Further analysis of S. Typhimurium OMVs demonstrated that the quality or magnitude of the host cell response was dependent on the somatic bacterial cell gene expression.³³ The S. Typhimurium life cycle can be generally discussed as either invasive or intracellular. While invasive, the bacteria are extra-cellular, flagellated, and express an immunogenic Lipid A and gene products from the Salmonella Pathogenicity Island 1 (SPI-1) which facilitate cellular invasion.^34-36 Once the pathogen gains access to the intracellular niche, it up regulates genes from SPI-2 which code for products with reduced immunogenicity and which facilitate the cessation of lysosomal maturation, recruitment of nutrients, and formation of intracellular structures.³⁷ Expression of SPI-2 is controlled by the master regulator gene PhoP.^38,39 OMVs isolated from S. Typhimurium with a constitutively active PhoP were significantly less immunogeneic than those isolated from WT S. Typhimurium, failing to induce dendritic cell maturation or stimulate T-cell activation as effectively as the OMVs from the WT.³³ Complementary to this observation, protein constituents of OMVs from S. Typhimurium grown in SPI-1 or SPI-2 inducing cell culture correlated to the underlying genetic expression events of the somatic bacterial cell.⁴⁰ The expression-dependent content of OMVs provides exciting possibilities for rationally designed and tunable protein expression and adjuvant properties.⁴¹ In an in vivo infection model, OMVs were observed during the initial stages of invasion in several intracellular S. Typhimurium, supporting the notion that OMV release plays a role during infection.⁴² With the already thorough understanding of the infectious cycle of S. Typhimurium, alterations in OMV immunogenicity provides an interesting avenue for further refinement and discovery of host-pathogen interactions and mechanisms of pathogenicity.
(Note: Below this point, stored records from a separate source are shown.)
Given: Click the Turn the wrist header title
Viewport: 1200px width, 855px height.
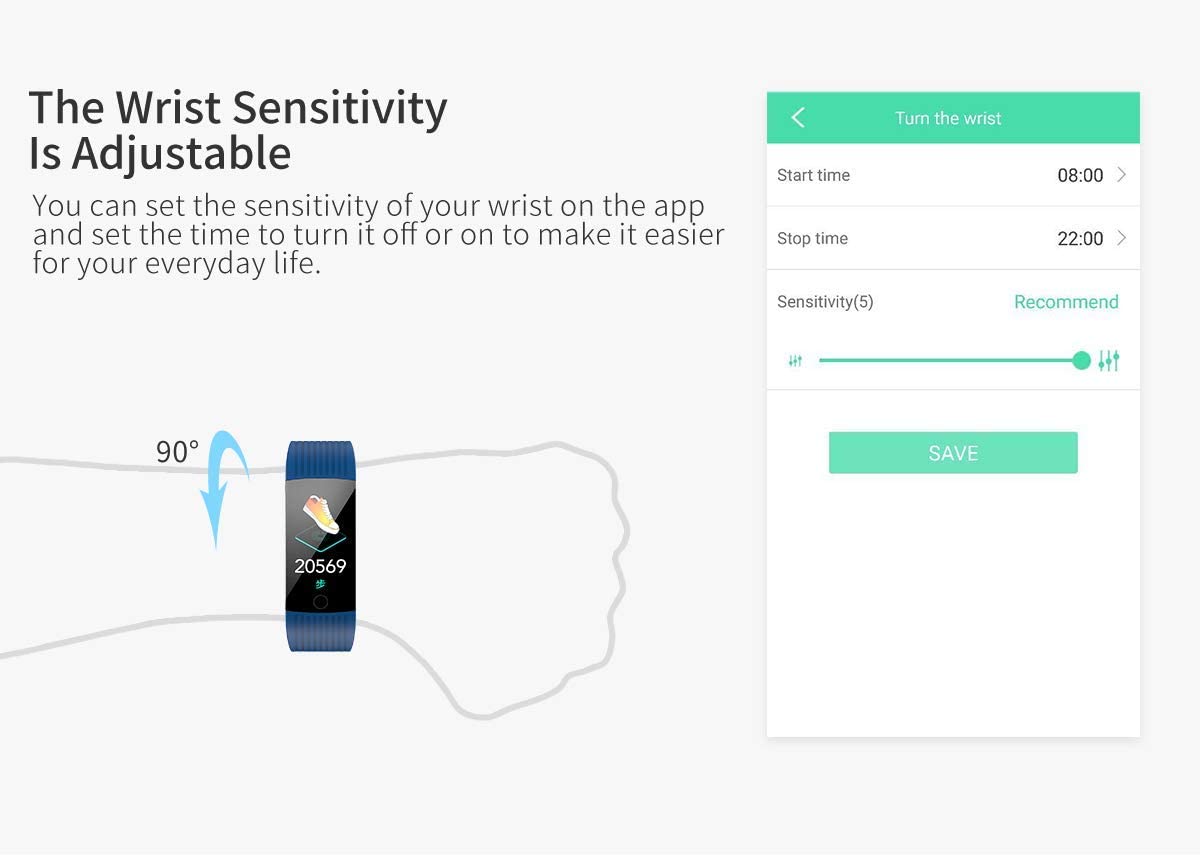Looking at the screenshot, I should [x=948, y=118].
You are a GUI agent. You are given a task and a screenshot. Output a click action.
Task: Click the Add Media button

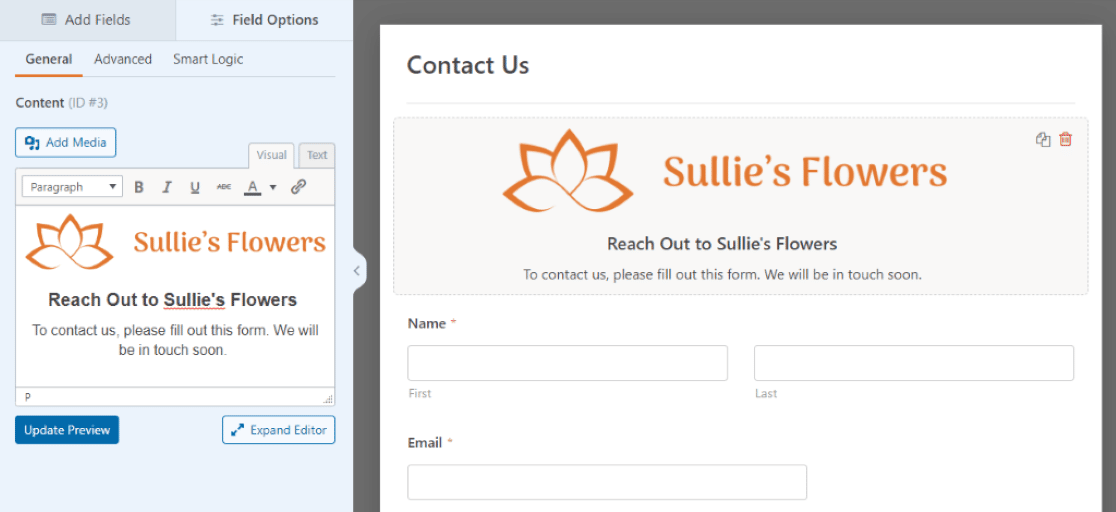point(66,143)
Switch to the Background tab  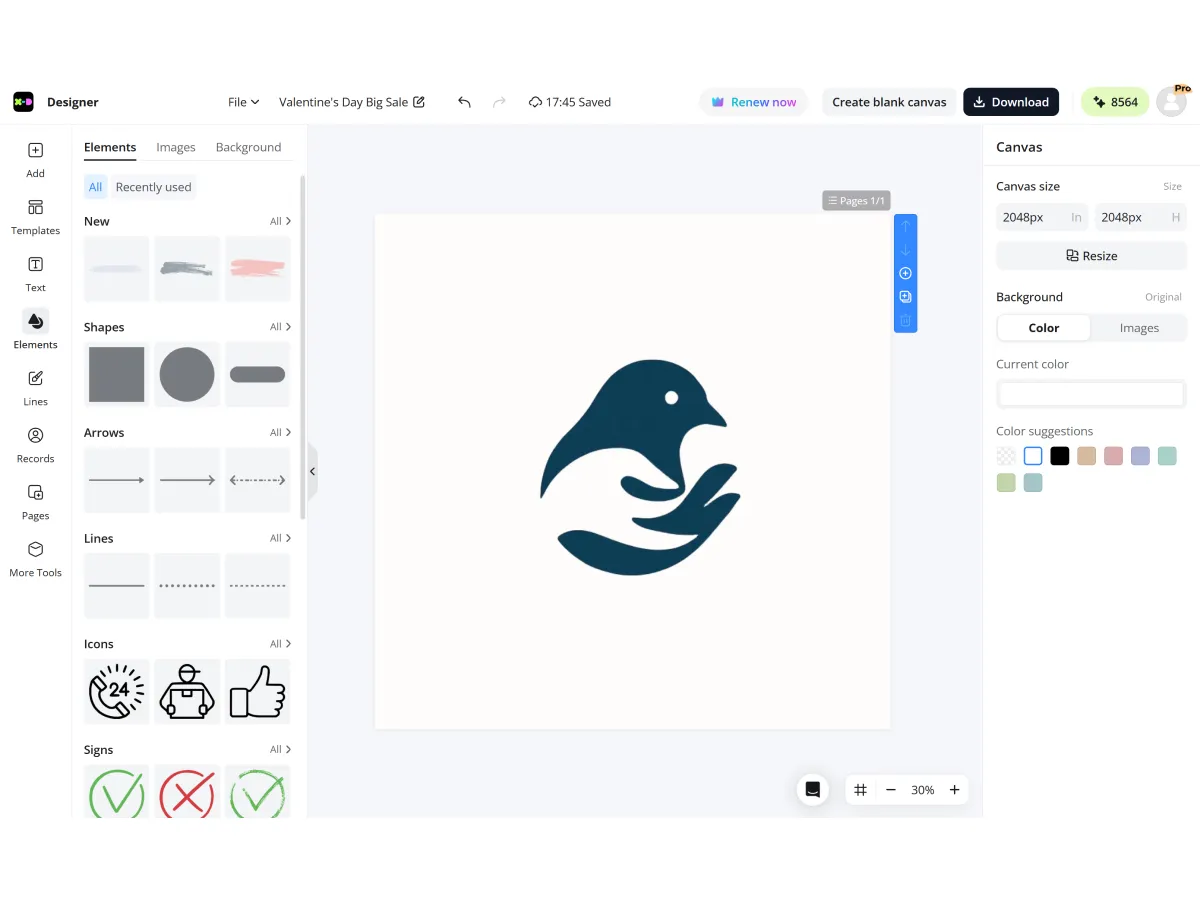point(248,147)
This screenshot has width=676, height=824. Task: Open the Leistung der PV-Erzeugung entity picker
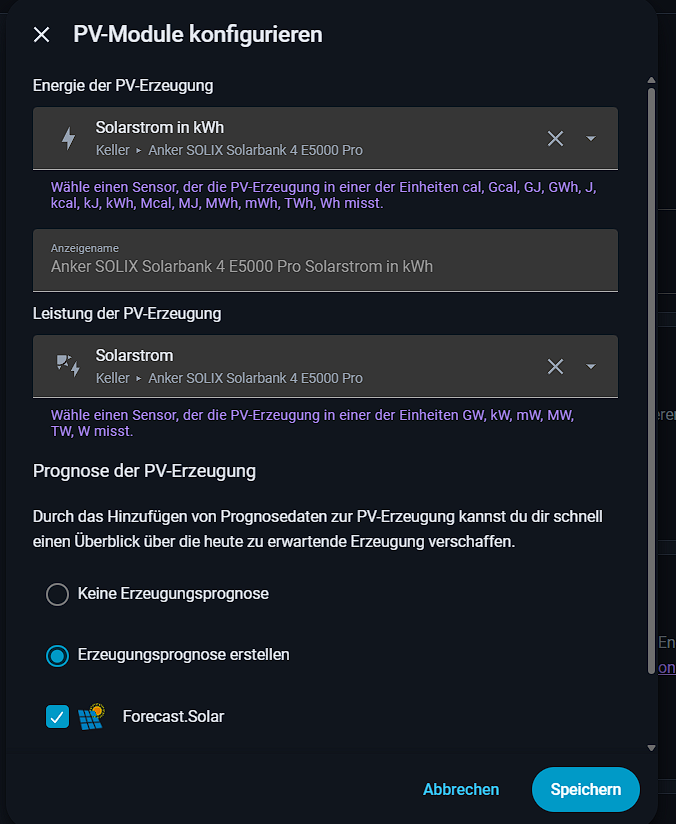point(325,366)
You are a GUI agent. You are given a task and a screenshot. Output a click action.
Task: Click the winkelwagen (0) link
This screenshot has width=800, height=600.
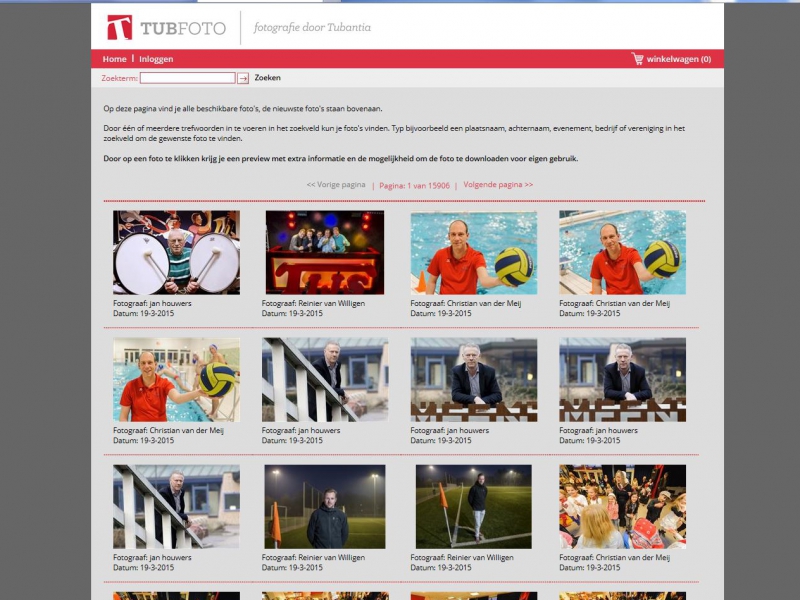click(x=679, y=59)
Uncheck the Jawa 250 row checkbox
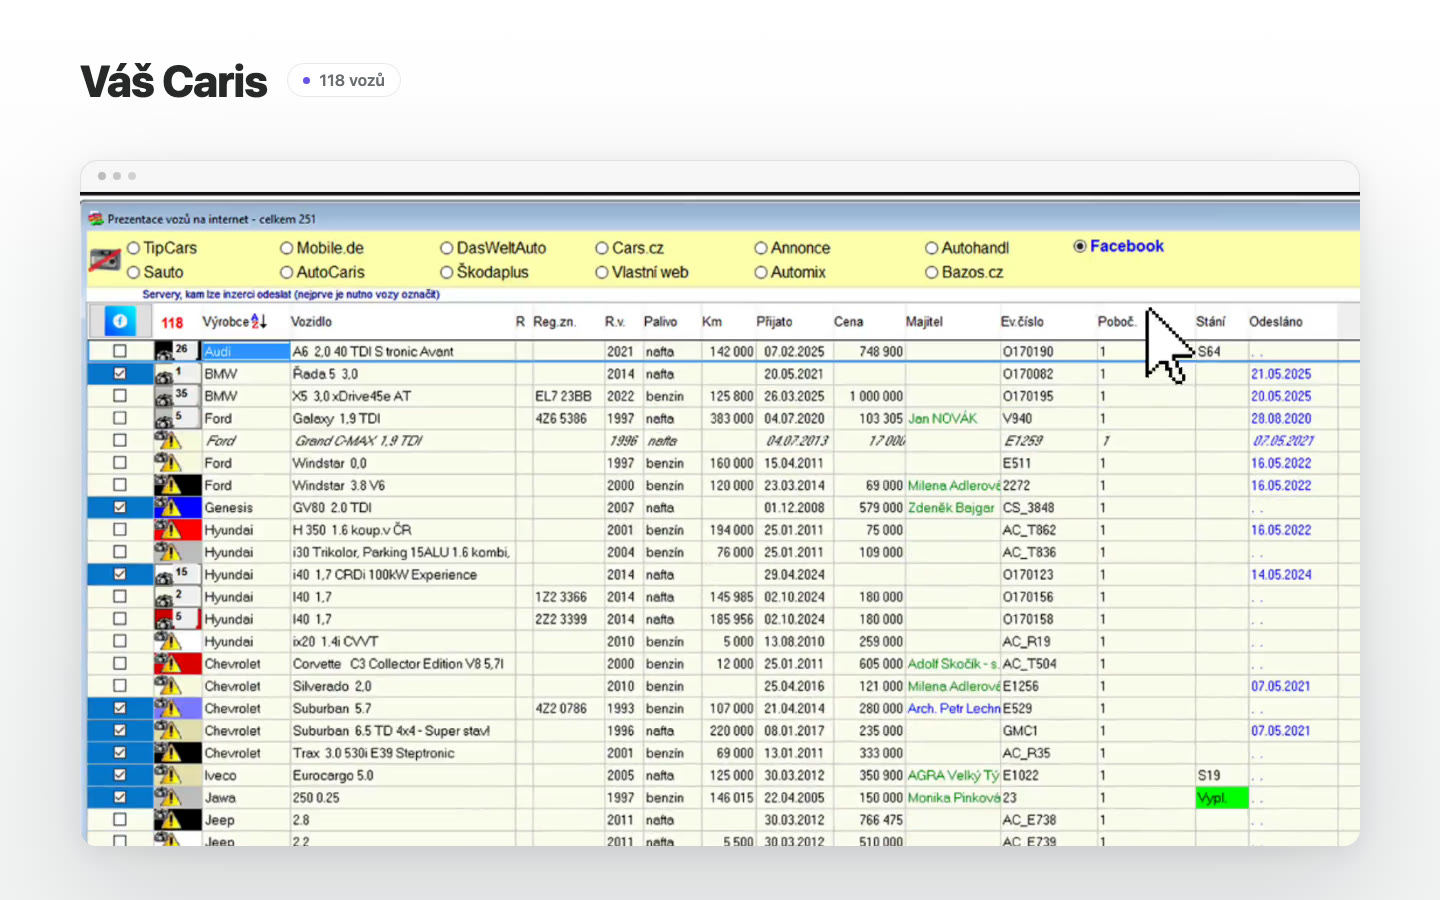 click(x=120, y=797)
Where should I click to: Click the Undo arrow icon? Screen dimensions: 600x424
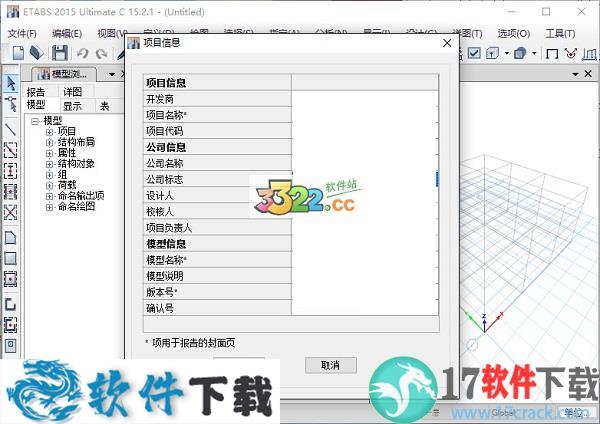83,53
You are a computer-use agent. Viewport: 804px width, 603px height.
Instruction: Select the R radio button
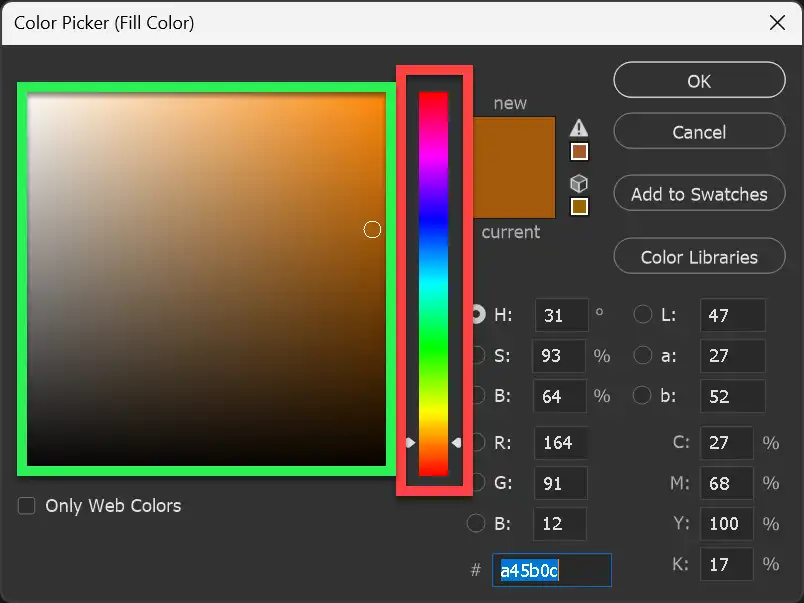tap(477, 442)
Given the multitude of functions documented for OMVs from other work using deletion mutants or in vitro systems, the significance and impact they have on infection and host-pathogen interactions will be an important area of future research focus. Already OMV research has demonstrated an intrinsic adjuvant and antigenic advantage over heterologous antigens that may be incorporated or combined in artificial formulations, further revealing the versatility to enable choice of administration via the mucosal or parenteral routes.⁴³ Additional refinement and detail to the mechanisms controlling OMV biogenesis and recruitment of biologically active molecules will augment our understanding of these membrane vesicles, how their cargo is manipulated, and their interactions with host cells or other microbes.

Disclosure of potential conflicts of interest

No potential conflicts of interest were disclosed.